Raw data is not redistributed here; the repository contains SQL queries and methodology only.



## Database schema

The database consists of 7 tables:

- **company** — startup companies (category, status, country_code, founded_at, funding_total, milestones, etc.)
- **fund** — venture funds (country_code, invested_companies, investment_rounds, milestones, etc.)
- **funding_round** — company funding rounds (company_id, funded_at, funding_round_type, raised_amount, is_first_round, is_last_round, etc.)
- **investment** — links funds to company funding rounds (funding_round_id, company_id, fund_id)
- **acquisition** — acquisitions between companies (acquiring_company_id, acquired_company_id, term_code, price_amount, acquired_at)
- **people** — employees linked to companies (company_id, network_username)
- **education** — education records linked to people (person_id, degree_type, institution, graduated_at)

Key relationships:
- `funding_round.company_id → company.id`
- `investment.fund_id → fund.id`, `investment.company_id → company.id`, `investment.funding_round_id → funding_round.id`
- `acquisition.acquiring_company_id → company.id`, `acquisition.acquired_company_id → company.id`
- `people.company_id → company.id`
- `education.person_id → people.id`




## Data quality and preparation (SQL)
Before answering analytical questions, I run a few quick checks to understand data coverage and avoid misleading results.

### Checks performed
- **Row counts** per table to confirm expected data volume.
- **Missing values** in key fields used for joins and grouping (e.g., IDs, country codes, dates, monetary amounts).
- **Duplicates** where a unique record is expected (e.g., IDs or key combinations).
- **Join integrity** (spot-check that key relationships behave as expected: companies ↔ funding rounds, funds ↔ investments, etc.).
- **Filtering rules** used consistently in analysis (e.g., excluding `funding_total = 0` when focusing on funded companies).

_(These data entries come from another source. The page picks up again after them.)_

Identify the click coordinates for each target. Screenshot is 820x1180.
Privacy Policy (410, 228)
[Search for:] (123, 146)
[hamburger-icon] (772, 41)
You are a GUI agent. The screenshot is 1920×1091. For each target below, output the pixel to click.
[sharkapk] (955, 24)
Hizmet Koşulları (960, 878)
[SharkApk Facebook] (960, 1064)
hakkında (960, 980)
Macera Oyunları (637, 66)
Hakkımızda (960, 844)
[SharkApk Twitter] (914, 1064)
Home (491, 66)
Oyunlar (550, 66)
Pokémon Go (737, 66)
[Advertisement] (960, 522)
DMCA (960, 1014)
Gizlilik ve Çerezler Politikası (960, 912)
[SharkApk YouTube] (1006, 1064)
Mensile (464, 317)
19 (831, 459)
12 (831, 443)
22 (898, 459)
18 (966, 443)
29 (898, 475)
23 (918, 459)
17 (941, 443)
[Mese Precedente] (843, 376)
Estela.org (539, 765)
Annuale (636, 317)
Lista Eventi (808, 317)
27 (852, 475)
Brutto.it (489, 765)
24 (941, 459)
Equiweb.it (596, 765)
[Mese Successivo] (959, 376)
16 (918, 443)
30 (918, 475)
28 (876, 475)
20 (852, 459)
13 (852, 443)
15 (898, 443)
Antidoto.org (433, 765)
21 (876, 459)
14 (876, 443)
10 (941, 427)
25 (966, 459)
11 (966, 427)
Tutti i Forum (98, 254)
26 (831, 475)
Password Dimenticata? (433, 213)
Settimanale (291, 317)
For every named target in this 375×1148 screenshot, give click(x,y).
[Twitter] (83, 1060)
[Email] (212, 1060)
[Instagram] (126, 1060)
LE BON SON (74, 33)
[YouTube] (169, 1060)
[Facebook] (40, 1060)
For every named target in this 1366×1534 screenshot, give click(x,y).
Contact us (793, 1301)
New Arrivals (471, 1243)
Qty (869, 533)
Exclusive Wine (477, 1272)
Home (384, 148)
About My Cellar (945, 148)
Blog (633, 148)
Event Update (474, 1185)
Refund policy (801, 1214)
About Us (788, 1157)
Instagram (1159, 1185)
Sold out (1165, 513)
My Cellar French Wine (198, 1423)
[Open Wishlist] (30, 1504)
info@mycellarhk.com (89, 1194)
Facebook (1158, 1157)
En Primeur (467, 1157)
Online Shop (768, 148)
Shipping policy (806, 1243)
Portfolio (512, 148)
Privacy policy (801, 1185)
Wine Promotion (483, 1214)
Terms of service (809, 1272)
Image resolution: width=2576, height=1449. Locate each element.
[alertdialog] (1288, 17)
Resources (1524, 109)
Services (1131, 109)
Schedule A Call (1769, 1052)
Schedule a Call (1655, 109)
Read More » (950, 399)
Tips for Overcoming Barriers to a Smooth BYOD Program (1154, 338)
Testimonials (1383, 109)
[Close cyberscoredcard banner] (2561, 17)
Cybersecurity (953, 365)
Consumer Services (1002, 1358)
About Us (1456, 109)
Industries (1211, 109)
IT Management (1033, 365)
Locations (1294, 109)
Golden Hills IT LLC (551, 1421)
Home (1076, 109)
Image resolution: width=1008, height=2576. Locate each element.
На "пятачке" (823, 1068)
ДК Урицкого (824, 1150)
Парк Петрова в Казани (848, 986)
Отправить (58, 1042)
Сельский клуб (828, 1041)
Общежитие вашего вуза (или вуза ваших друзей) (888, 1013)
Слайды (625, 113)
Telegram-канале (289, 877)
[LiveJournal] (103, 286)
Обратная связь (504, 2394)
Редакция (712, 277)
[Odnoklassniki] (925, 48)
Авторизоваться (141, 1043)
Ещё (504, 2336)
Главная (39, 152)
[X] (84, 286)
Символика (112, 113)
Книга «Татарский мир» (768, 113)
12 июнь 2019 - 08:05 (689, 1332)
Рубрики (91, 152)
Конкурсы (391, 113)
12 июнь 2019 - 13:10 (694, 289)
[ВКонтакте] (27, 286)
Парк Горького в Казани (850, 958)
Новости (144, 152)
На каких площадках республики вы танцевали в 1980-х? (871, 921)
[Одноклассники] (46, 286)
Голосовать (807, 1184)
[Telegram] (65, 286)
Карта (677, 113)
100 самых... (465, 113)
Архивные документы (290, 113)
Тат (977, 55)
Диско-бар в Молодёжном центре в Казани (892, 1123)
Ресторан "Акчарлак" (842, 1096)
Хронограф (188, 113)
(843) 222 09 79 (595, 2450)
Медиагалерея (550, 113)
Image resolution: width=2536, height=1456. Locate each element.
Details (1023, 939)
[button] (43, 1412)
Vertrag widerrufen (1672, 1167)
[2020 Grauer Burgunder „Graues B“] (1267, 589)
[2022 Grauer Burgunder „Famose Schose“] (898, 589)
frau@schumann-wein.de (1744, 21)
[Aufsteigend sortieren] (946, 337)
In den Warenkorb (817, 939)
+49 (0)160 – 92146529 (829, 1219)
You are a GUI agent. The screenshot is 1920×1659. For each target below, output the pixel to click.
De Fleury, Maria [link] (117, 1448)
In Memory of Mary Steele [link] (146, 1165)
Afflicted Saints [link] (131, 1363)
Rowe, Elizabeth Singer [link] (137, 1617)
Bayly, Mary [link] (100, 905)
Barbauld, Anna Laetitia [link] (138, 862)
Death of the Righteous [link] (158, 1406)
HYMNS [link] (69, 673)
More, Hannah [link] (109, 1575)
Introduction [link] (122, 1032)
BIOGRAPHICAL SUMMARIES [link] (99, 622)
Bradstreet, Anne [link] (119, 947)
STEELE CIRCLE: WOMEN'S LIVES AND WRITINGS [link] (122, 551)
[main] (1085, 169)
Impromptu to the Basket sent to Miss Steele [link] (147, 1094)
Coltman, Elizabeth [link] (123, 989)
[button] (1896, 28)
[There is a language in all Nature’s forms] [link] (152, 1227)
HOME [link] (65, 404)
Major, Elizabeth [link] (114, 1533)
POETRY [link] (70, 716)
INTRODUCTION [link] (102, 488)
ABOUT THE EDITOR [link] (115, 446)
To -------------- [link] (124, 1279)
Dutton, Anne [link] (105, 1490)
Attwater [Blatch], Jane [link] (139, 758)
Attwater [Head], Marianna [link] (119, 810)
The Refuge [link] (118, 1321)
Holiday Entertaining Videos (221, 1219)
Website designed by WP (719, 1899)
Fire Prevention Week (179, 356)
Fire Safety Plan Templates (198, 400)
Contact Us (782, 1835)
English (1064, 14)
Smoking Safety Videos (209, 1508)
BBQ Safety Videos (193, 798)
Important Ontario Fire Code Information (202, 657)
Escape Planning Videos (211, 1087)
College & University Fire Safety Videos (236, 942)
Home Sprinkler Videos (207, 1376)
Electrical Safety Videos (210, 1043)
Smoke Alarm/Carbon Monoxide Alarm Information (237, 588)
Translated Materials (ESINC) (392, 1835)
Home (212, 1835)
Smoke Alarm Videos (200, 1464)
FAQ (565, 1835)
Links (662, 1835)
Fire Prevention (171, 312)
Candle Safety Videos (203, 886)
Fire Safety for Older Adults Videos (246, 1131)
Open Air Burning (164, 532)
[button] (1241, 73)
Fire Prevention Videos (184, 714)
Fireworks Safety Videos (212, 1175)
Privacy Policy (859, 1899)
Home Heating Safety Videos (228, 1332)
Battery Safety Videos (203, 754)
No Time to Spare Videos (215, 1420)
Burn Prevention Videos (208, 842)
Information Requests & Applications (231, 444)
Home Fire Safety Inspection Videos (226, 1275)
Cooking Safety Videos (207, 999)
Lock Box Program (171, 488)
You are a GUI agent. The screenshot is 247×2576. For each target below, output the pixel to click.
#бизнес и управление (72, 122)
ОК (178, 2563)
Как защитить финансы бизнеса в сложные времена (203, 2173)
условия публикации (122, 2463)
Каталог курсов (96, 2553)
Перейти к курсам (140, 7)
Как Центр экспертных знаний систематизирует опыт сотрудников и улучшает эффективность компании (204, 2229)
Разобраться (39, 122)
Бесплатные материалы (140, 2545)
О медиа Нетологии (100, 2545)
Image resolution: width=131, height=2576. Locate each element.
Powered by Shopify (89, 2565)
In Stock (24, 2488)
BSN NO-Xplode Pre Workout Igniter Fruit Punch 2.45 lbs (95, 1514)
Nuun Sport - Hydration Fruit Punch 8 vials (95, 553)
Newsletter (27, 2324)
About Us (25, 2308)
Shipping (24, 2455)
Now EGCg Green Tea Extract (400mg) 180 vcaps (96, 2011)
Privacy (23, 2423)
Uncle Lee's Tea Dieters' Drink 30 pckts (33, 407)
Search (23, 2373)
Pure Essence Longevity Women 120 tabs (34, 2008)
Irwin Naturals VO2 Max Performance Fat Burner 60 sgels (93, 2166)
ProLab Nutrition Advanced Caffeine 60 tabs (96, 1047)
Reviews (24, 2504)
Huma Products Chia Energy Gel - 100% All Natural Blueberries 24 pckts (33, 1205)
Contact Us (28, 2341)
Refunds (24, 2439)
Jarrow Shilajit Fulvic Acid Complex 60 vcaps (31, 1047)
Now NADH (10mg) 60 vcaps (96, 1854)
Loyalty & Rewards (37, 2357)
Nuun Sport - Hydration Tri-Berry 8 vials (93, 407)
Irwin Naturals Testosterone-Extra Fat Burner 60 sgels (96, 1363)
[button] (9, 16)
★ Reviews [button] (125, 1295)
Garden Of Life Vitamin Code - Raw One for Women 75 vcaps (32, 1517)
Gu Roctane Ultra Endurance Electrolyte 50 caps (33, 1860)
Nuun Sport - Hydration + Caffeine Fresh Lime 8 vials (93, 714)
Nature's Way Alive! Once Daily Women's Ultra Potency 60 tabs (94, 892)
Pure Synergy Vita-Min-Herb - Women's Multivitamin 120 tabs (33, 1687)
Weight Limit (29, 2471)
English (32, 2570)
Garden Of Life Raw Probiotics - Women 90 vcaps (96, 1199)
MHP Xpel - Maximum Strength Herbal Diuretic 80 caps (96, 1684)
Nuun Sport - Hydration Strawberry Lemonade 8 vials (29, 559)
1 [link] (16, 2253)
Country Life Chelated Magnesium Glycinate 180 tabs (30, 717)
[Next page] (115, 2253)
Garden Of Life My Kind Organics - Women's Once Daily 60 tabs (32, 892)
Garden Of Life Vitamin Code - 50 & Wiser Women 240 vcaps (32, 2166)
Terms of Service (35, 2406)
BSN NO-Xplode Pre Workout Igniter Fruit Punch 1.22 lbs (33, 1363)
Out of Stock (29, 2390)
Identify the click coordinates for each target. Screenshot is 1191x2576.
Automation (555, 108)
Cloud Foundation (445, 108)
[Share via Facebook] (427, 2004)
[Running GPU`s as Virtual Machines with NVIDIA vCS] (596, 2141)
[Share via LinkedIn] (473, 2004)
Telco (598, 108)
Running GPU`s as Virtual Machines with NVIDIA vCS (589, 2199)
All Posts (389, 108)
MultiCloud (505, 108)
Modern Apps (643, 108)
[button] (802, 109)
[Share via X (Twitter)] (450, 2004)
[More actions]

> Outputs from these checks are used to set consistent filters and assumptions for the rest of the notebook.


## Section 1 — Basic queries

In this section, I start with simple filters and aggregations to understand key counts and totals.
These queries also confirm that the main fields and categories are used consistently before moving to more complex joins.

### Q1. How many companies have status `closed`?
Goal: count the number of companies with status `closed`.


In [None]:
SELECT COUNT(id)
FROM company
WHERE status = 'closed';

What this query returns: one number — the count of closed companies in the dataset.

Why it matters: this gives a baseline outcome group that can be compared with other statuses in later sections.

### Q2. What are the funding totals for US news companies?
Goal: list `funding_total` for companies in the USA with category = `news`, ordered from highest to lowest.

In [None]:
SELECT funding_total
FROM company
WHERE country_code = 'USA'
  AND category_code = 'news'
ORDER BY funding_total DESC;

What this query returns: a ranked list of funding totals for US companies in the `news` category.

Why it matters: this shows the range of funding in one specific segment and helps spot very large values (outliers) early.


### Q3. What is the total value of cash acquisitions in 2011–2013?
Goal: calculate the total `price_amount` for acquisitions with `term_code = 'cash'` that happened between 2011 and 2013.


In [None]:
SELECT SUM(price_amount)
FROM acquisition
WHERE term_code = 'cash'
AND EXTRACT(YEAR FROM CAST(acquired_at AS date)) BETWEEN '2011' AND '2013';

What this query returns: one number — the total value of cash-only acquisition deals in 2011–2013.

Why it matters: it provides a simple benchmark for acquisition activity over a defined period.


### Q4. Which people have a `network_username` that starts with "Silver"?
Goal: return first name, last name, and `network_username` for people whose account name begins with `Silver`.


In [None]:
SELECT first_name,
       last_name,
       network_username
FROM people
WHERE network_username LIKE 'Silver%';

What this query returns: a list of people whose `network_username` starts with “Silver”.

Why it matters: this is a simple example of text-based filtering and can be used to quickly segment records by a naming pattern.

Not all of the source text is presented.